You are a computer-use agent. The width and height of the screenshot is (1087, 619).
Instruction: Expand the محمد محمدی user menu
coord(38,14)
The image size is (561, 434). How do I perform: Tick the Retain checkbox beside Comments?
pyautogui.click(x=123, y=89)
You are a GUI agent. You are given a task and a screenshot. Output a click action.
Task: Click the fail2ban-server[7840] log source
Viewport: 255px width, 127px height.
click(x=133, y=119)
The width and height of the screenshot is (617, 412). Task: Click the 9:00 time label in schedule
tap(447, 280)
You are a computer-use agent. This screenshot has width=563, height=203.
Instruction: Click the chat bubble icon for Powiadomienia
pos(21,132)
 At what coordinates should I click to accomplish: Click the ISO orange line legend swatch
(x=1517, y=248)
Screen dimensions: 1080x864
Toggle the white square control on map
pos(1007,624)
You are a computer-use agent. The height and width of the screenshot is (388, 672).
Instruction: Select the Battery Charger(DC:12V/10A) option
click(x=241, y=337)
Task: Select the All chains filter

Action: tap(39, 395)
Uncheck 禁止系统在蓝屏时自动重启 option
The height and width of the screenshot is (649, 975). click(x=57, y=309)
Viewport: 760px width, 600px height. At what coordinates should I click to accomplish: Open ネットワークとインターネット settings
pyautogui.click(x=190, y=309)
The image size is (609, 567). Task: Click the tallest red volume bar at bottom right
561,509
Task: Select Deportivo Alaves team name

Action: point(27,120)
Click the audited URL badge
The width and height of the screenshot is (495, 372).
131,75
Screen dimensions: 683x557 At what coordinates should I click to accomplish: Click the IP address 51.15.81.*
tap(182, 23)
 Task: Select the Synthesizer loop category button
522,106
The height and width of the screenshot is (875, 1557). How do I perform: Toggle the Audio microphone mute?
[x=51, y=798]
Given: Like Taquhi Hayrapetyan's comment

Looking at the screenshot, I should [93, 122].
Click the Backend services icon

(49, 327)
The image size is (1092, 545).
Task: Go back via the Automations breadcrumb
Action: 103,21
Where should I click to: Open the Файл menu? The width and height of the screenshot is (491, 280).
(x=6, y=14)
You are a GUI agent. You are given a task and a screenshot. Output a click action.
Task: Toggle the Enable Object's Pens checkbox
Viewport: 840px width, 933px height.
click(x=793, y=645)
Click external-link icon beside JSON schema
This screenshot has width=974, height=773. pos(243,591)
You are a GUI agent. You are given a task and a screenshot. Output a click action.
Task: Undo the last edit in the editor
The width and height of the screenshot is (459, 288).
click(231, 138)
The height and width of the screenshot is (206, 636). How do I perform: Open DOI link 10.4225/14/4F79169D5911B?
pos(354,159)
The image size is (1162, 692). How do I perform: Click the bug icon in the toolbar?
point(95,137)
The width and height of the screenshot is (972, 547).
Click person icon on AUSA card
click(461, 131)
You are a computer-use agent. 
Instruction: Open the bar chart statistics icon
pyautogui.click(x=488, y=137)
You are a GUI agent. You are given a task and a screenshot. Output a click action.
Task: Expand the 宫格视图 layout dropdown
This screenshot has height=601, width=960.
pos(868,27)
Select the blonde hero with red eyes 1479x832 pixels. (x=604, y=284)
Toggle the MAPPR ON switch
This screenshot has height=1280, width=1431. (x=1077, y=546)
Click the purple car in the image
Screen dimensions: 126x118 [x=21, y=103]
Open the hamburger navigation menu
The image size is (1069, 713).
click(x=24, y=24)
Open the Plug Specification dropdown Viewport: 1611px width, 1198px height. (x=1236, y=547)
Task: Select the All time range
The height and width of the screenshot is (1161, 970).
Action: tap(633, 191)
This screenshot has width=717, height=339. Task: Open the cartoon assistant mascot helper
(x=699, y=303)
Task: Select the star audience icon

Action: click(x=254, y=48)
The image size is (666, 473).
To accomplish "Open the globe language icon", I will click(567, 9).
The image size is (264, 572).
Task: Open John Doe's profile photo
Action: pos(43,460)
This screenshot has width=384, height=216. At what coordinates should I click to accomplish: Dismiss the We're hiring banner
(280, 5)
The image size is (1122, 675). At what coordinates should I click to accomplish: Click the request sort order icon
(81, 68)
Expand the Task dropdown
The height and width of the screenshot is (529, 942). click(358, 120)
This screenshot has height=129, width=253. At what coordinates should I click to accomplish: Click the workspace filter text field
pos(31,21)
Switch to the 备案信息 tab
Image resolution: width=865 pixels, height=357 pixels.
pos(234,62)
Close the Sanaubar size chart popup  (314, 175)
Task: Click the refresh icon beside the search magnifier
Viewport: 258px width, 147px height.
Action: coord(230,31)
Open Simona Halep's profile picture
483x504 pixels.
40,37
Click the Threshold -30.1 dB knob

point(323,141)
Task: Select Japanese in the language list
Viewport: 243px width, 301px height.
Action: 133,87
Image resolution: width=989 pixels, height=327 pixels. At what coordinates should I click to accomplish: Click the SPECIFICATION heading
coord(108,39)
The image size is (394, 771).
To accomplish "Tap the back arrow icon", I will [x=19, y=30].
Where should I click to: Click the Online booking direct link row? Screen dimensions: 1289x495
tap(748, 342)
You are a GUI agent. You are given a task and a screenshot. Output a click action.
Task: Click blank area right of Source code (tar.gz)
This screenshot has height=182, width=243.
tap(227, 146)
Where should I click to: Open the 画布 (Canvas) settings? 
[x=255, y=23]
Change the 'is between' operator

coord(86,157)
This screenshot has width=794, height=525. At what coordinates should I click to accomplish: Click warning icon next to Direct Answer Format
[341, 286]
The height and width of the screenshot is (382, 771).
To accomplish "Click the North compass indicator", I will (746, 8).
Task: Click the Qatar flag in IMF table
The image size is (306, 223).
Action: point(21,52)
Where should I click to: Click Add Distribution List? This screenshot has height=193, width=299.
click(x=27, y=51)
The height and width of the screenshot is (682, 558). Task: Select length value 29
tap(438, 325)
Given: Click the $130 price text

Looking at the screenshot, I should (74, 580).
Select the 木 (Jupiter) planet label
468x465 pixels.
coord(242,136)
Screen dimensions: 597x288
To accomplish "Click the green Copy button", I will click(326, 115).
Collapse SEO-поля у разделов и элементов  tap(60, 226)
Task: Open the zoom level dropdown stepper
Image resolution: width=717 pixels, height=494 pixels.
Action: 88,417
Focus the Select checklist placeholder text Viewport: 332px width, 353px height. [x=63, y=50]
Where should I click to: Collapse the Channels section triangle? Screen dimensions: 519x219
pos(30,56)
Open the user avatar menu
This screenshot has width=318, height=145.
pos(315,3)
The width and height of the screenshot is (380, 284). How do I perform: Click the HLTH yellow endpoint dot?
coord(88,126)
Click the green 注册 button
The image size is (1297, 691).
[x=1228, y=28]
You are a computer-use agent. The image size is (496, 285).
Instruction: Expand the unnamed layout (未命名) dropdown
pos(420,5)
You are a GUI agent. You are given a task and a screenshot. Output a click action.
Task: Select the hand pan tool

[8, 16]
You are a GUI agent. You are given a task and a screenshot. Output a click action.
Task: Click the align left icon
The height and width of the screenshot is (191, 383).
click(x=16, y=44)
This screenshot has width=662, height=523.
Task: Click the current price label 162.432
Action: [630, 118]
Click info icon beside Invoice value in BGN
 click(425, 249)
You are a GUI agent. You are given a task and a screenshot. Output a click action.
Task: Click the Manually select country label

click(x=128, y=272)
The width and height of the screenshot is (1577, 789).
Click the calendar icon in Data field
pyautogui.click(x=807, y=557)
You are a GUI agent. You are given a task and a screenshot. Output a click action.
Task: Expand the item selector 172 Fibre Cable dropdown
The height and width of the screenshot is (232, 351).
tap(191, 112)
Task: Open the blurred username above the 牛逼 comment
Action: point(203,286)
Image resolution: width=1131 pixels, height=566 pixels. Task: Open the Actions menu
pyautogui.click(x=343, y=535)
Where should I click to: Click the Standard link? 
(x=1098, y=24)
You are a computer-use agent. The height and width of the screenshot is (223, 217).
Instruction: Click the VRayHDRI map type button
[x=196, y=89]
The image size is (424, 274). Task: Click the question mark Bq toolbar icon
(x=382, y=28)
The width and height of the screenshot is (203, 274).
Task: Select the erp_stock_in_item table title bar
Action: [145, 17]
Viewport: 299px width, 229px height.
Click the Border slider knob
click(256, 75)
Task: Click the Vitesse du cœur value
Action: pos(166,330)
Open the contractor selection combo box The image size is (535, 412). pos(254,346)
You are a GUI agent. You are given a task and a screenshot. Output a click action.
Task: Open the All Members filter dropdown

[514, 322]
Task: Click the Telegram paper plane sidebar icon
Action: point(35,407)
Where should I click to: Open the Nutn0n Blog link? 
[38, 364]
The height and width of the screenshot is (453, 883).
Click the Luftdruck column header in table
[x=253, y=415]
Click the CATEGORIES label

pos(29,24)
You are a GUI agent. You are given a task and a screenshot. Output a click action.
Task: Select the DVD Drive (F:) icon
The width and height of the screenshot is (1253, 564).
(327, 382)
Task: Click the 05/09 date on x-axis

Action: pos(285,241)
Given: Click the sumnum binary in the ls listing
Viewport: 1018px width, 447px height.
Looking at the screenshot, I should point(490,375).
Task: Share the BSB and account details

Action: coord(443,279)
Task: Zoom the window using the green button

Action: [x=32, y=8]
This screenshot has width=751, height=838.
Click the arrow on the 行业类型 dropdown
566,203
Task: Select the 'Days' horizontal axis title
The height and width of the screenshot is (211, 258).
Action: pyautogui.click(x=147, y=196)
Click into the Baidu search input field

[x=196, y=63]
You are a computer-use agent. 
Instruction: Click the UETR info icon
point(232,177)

• • • • • • •

Exercise objective: All lines of the listing that contain the word "computer" should be copied out.

Solution below:
You are a computer-use agent. The width and height of the screenshot is (1087, 619).
You are a computer-use agent. This screenshot has width=563, height=203.
You are a computer-use agent. The height and width of the screenshot is (388, 672).
You are a computer-use agent. 
You are a computer-use agent. The image size is (496, 285).
You are a computer-use agent. The height and width of the screenshot is (223, 217).
You are a computer-use agent. 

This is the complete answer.